Decía García Márquez que la vida no es cómo fue, sino cómo la recuerdas. A mi me gusta agarrarme a esto porque soy plenamente consciente de que lo que recuerdo no puede haberse dado exactamente como mi cabeza lo archivó, pero que seguramente si así lo recuerdo es porque a mi cerebro le ha parecido más oportuno guardarlo de esta manera.
Lo que pasa en el cerebro es una cosa complejísima de la que apenas sabemos. Lo que tengo claro es que, de un tiempo a esta parte, mi cerebro trabaja a mi favor, que bastantes años lo tuve en contra. No sé si habrá sido cuestión de madurez, de la terapia o de la regulación química natural, pero durante la primera parte de mi existencia se convirtió en una jueza implacable que no me daba un respiro. Todo el día con exigencia pidiéndome y evaluándome de manera inflexible. Ahora somos amigas y ya no me exige de la misma manera; es más, muchos días me da la palmadita en la espalda y me celebra con un “buen trabajo”. Por eso, que me altere recuerdos, ni siquiera se lo cuestiono.
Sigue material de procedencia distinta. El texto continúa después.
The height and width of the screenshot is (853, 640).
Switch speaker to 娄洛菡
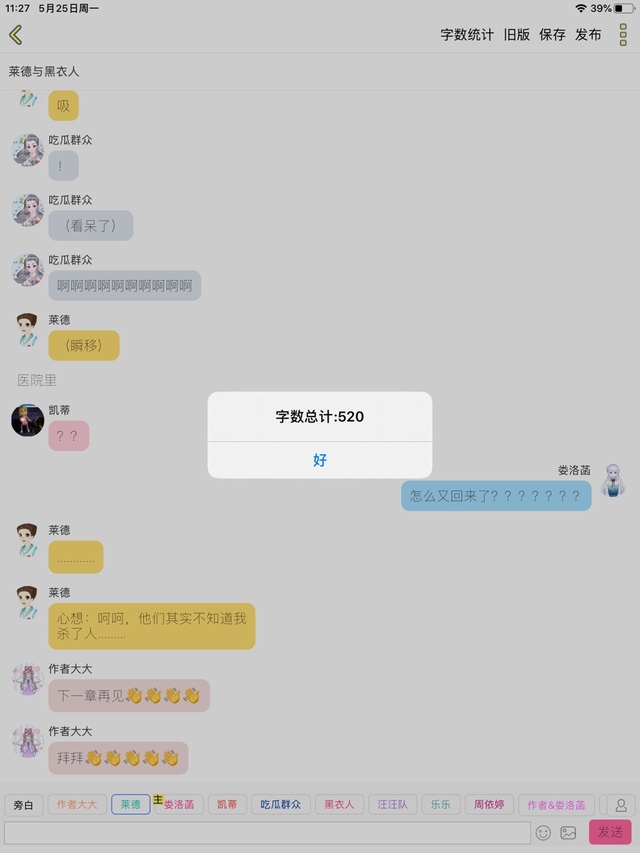click(x=179, y=805)
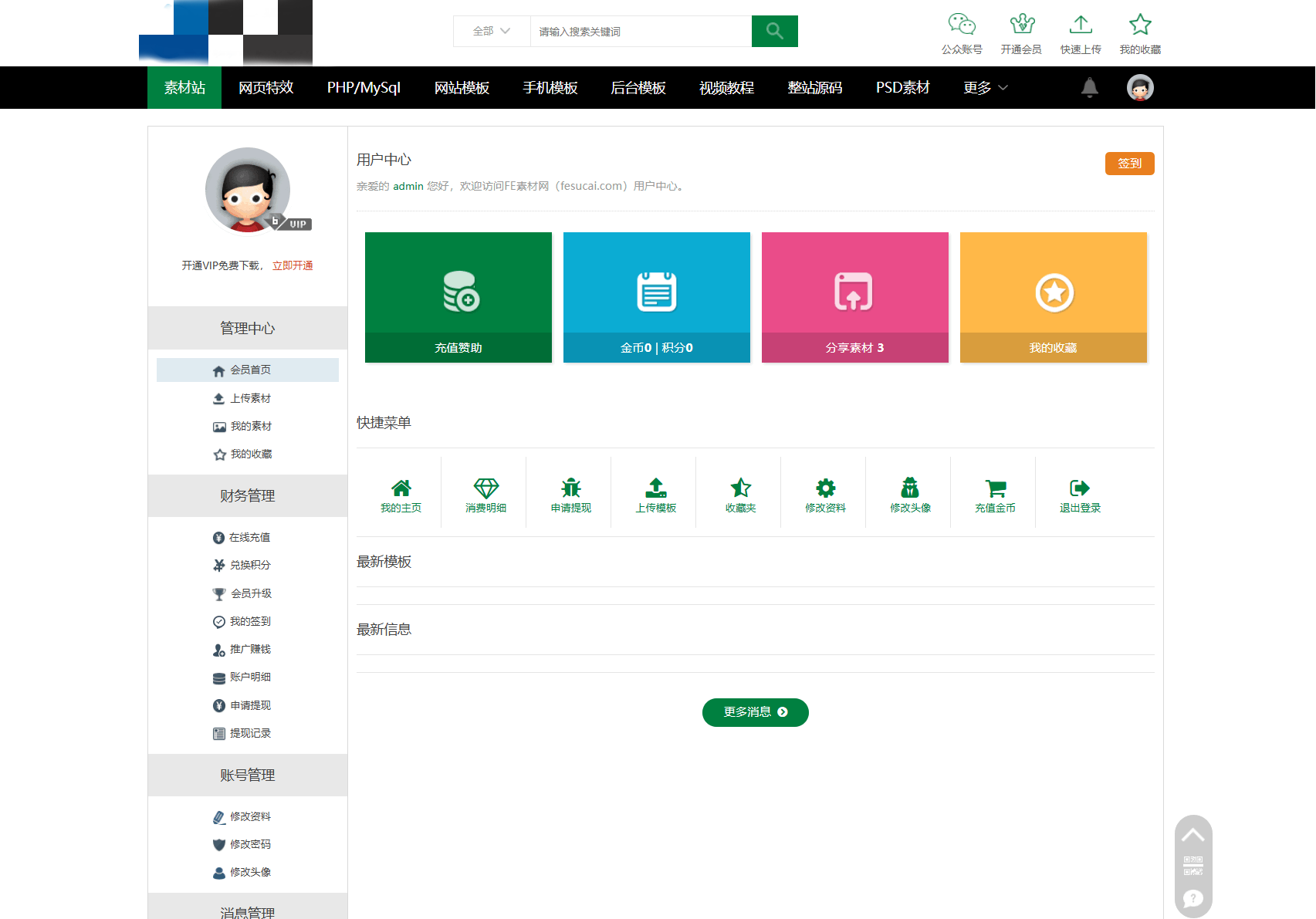The height and width of the screenshot is (919, 1316).
Task: Click the 退出登录 logout shortcut icon
Action: (1080, 488)
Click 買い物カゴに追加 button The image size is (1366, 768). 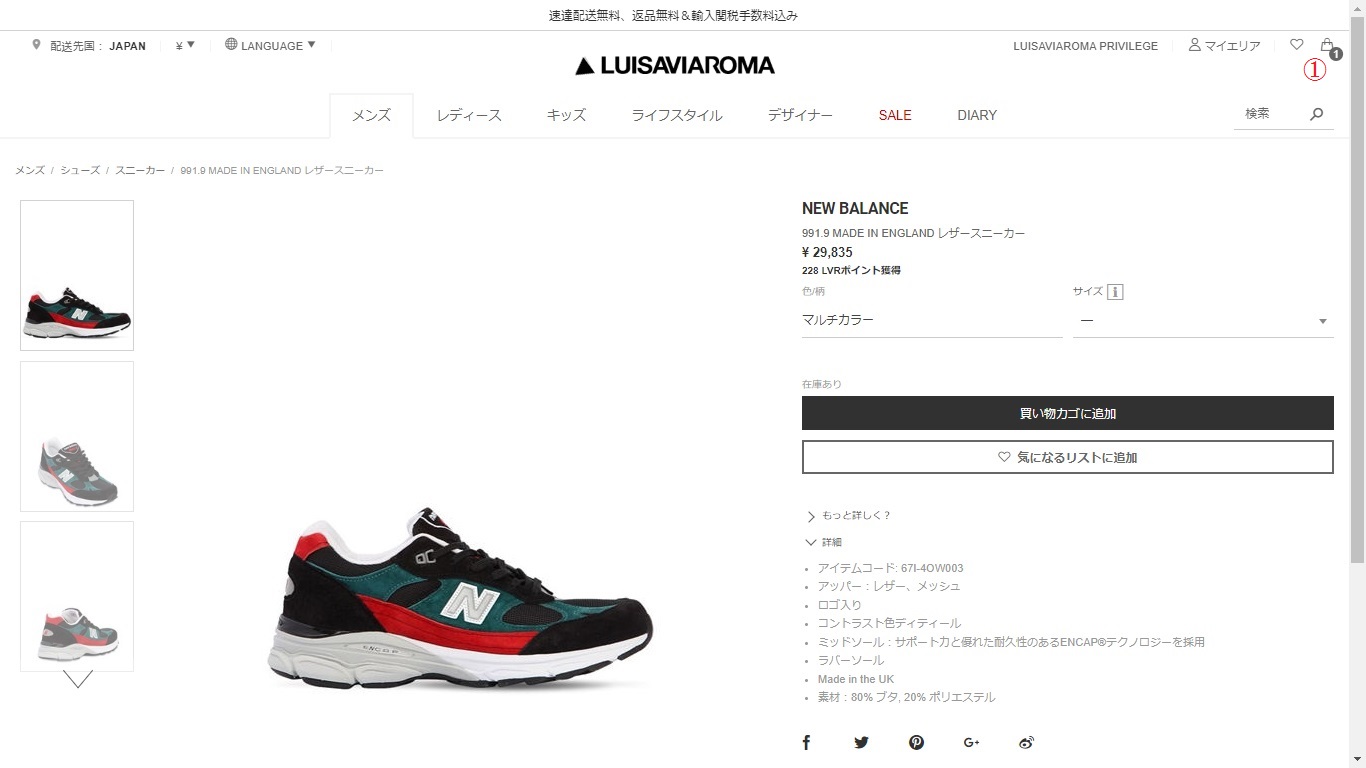point(1068,413)
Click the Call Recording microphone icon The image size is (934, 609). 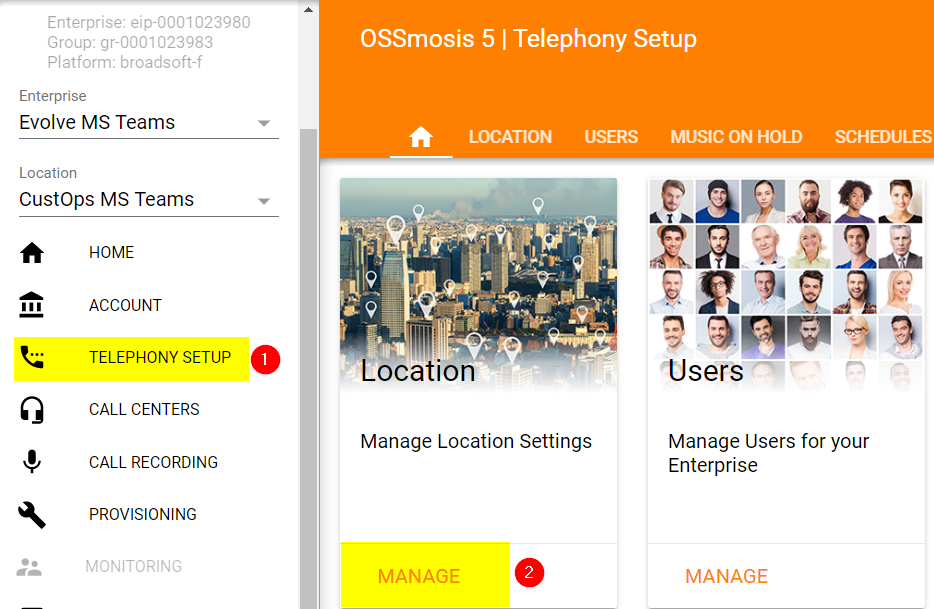(x=32, y=462)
Uno de los recuerdos, que no creo que esté alterado -tendré que corroborarlo con mis hermanos-, es ver llegar a mi padre con una flor cogida de la calle, para regalársela a mi madre. Cogida de la calle me refiero a que podría ser una flor de geranio o de hibisco, de los jardines del muelle. No creo que eso confiera delito y si lo es supongo que habrá prescrito ya. La cuestión es que, por esta época, cuando dejaba el barco en el muelle, pasaba por cualquier planta de estas, arrancaba una flor y llegaba a casa con ella. Mamá la ponía en un vasito con agua y se aguantaba ahí un día o dos. Ese gesto siempre me ha hecho pensar en la importancia de regalar y en el valor de los gestos.
Regalar flores es de los actos más impactantes y a la vez más fáciles de la vida. Las flores son algo bello y efímero, te obligan a prestarles toda la atención del mundo mientras las tienes cerca, ya que tienen fecha de caducidad: las colocas en un jarrón y, da igual el trato que les des, en unos días su momento de esplendor habrá pasado.
Y esto no es solo con las flores, está en el acto de regalar. Dar con el regalo perfecto es todo un arte que se va perfeccionando con el tiempo y después de mucha práctica y ganas. Sobre todo, ganas. Regalar bien no es solo invertir el tiempo de ir y comprar lo que quiera que luego vas a envolver en un papel bonito y hasta con lazo. Un buen regalo precisa dedicar tiempo a la persona destinataria, escuchar de forma activa lo que dice y archivar en tu cabeza ciertos datos relevantes para regalar pero que se dicen de forma indirecta. Hay que ir pescando esa información. Si dedicas este tiempo a estas tres cuestiones, sin lugar a dudas vas a dar con el regalo perfecto.
No vale con escudarse en esa cuestión de que “es difícil para regalar, porque tiene de todo”. Lo que tienes que regalar es tiempo y la manera más gráfica de dar ese tiempo es materializarlo en un objeto o experiencia y envolverlo en un papel bonito.
Cuando recibes un regalo así, que mismamente pueden ser flores, te das cuenta del tiempo que el regalador invirtió en pensar qué te regalaría, el tiempo de ir a comprarlo, el tiempo de ir a entregártelo. Y fíjate bien que en ningún momento he puesto en evaluación el valor monetario del regalo. Eso carece totalmente de valor frente al valor del tiempo de dedicación. Y si no dime, ¿prefieres una flor que yo corté de la calle o un ramo de la floristería? Yo lo tengo claro.